L'équipe de cette mission, qui comprend des scientifiques de 8 pays, vient de forer jusqu'à 400 m de profondeur sous le plancher océanique, sous une profondeur d'eau de 1300 m. Les forages les plus profonds obtenus à ce jour dans cette région n'étaient que de 16m. Selon Jan Backman, de l'Université de Stockholm, l'un des deux chefs de la mission, « ces carottes de glace remontent à une époque où il n'y avait pas de glace sur la planète. Elles vont nous apporter une énorme quantité d'informations sur le climat de l'Arctique. Elles vont nous dire comment le climat a changé, et peut-être pourquoi ».
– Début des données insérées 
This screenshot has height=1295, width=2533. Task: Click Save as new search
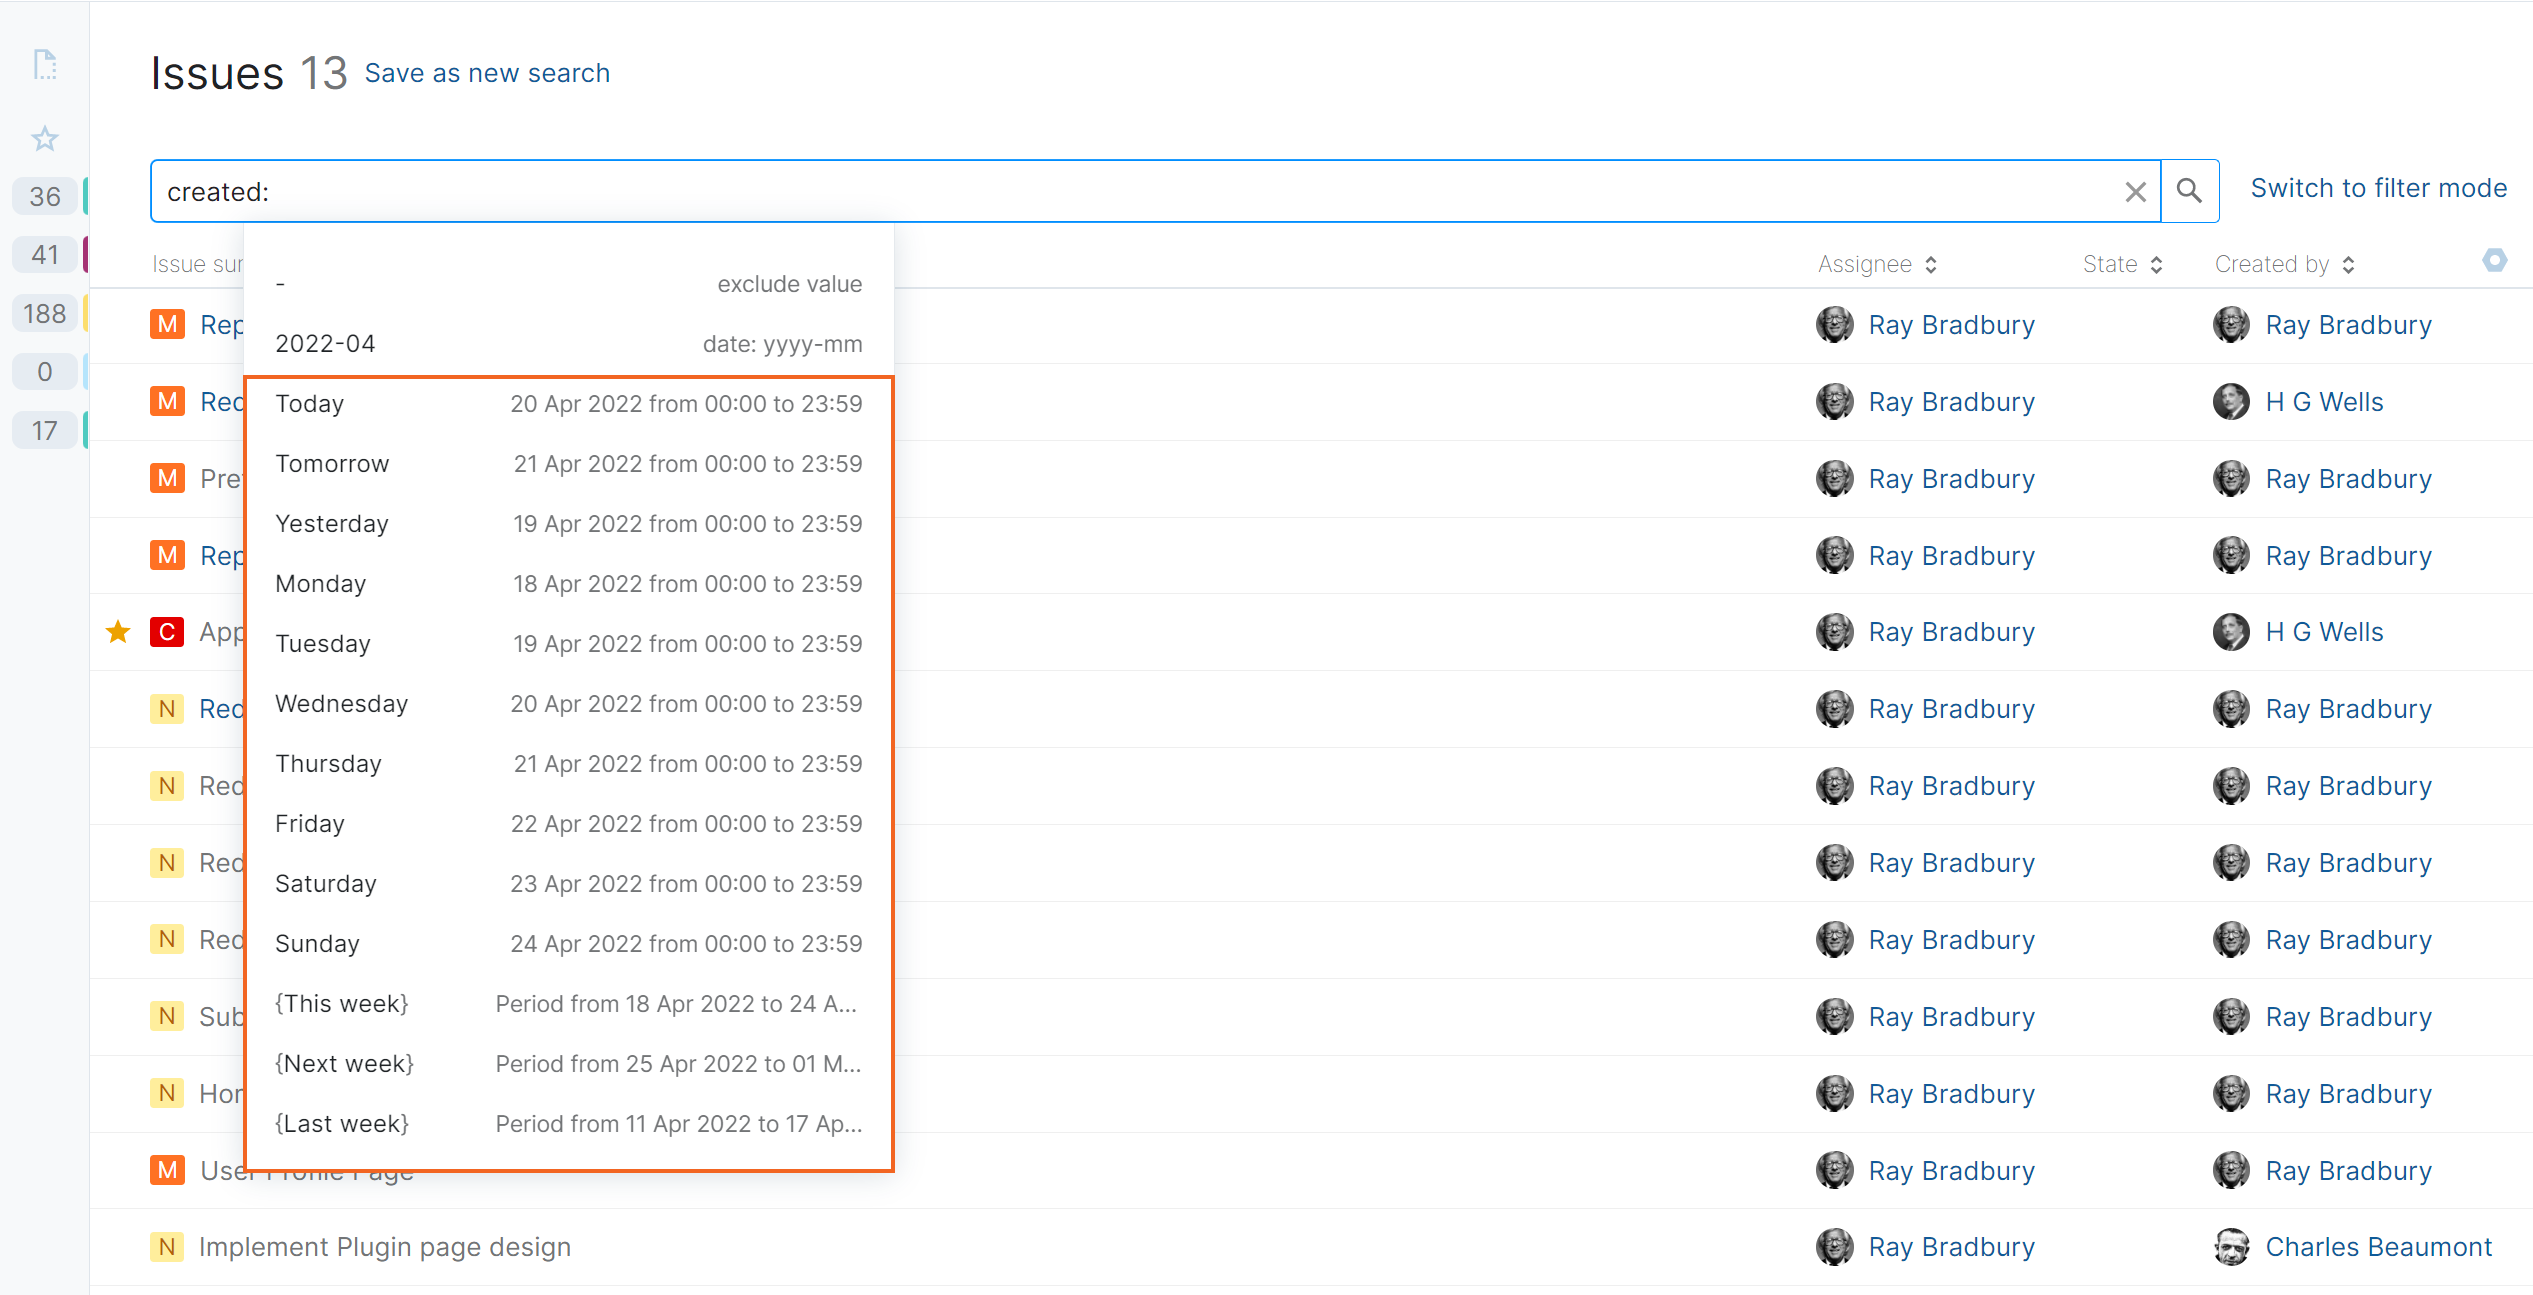[x=488, y=72]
Les premières analyses, réalisées en cours de mission, indiquent que les carottes contiennent des microfossiles de plantes et d'animaux caractéristiques d'un climat subtropical et d'un environnement de mer peu profonde. Ces algues fossiles révèlent que les eaux de l'océan Arctique étaient à cette époque beaucoup plus chaudes (environ 20°C). La température actuelle est de l'ordre de -1,5°C. Ces fossiles datent d'une période connue comme le maximum thermique du Paléocène-Eocène, brève période datée d'environ 55 millions d'années, au cours de laquelle un épisode de climat très chaud a créé un effet de serre naturel provoquant un apport massif de carbone dans les eaux marines et dans l'atmosphère. La quantité de carbone atmosphérique aurait alors été de 2 à 3000 ppm contre 380 ppm aujourd'hui.
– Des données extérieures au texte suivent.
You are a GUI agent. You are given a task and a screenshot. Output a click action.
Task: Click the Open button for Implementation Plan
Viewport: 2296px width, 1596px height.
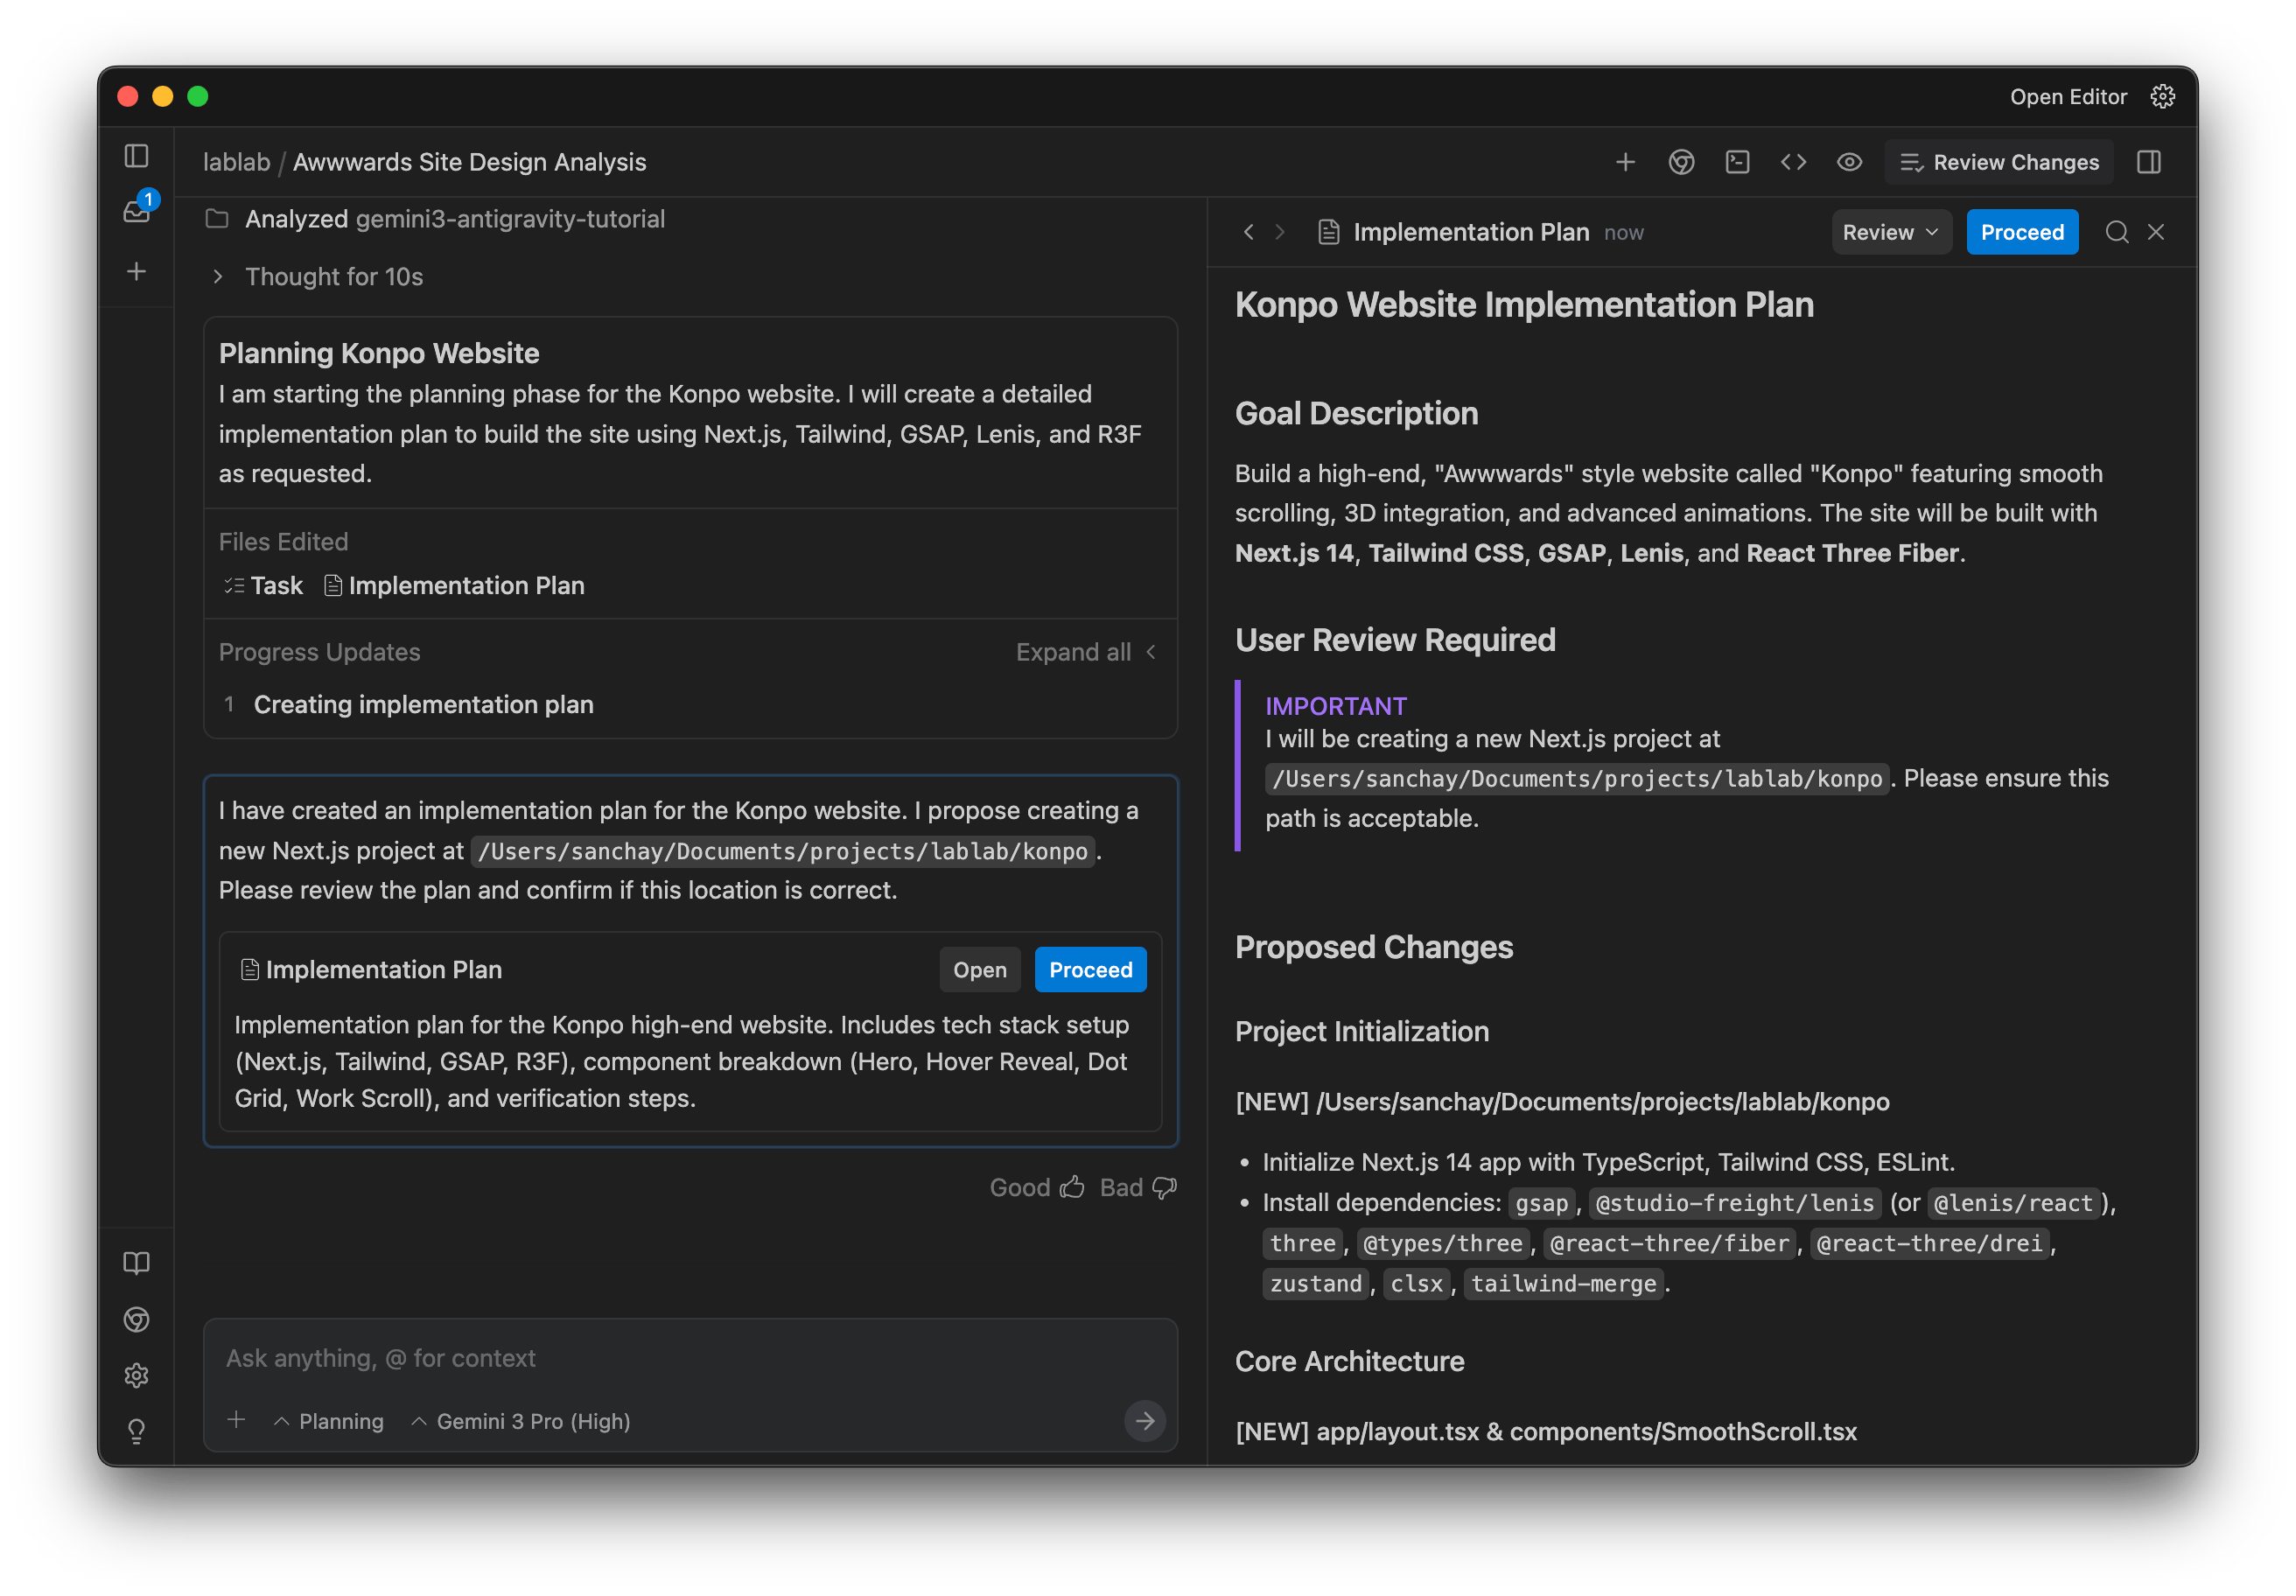click(979, 970)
En novembre, une équipe élargie de scientifiques se retrouvera à l'Université de Brême, en Allemagne pour décrire et échantillonner les carottes récoltées. Des travaux en laboratoire seront nécessaires pour mieux comprendre ces changements radicaux du climat de l'Arctique. Deux équipes du CNRS sont impliquées dans ces études : le CEREGE (Centre Européen de Recherche et d'Enseignement des Géosciences de l'Environnement) à l'Université d'Aix Marseille III, et le laboratoire EPOC (Environnements et Paléoenvironnements OCéaniques) à l'Université de Bordeaux I.
Grâce à l'analyse de carottes de sédiments forées jusqu'à 400m de profondeur sous le plancher océanique, les chercheurs vont pouvoir réévaluer l'histoire de la formation du bassin arctique.
Pour information :
L'expédition en Arctique est conduite dans le cadre du programme international de forages océaniques IODP (Integrated Ocean Drilling Program). Les opérations, dont le coût s'élève à 12,5 millions de dollars, ont été financées par un consortium de partenaires européens, ECORD (European Consortium for Ocean Research Drilling), dont la gestion est assurée par l'INSU (Institut national des sciences de l'univers) du CNRS. Un groupement d'institutions européennes, ESO (ECORD Science Operator) est responsable de l'organisation des navires, de la surveillance de la glace et des opérations scientifiques.
Le programme international IODP a pour mission de forer le plancher océanique à des fins de recherche dans les domaines suivants : histoire des bassins océaniques, nature du changement climatique, composition et structure de la croûte océanique, la vie sous le plancher océanique. IODP procède aussi à des avancées technologiques pour mener à bien des campagnes de forages dans des régions inaccessibles par n'importe quelle autre technologie.
ECORD représente et finance les forages océaniques à un niveau européen.
ESO est un groupe d'institutions scientifiques qui conduisent des opérations de forage pour ECORD. Coordonné par le British Geological Survey, ECORD inclut l'Université de Brême, le Consortium de pétrophysique européen (composé par les Universités de Leicester, Montpellier, Aix-la-Chapelle et Amsterdam) et le Secrétariat de Recherche Polaire Suédois.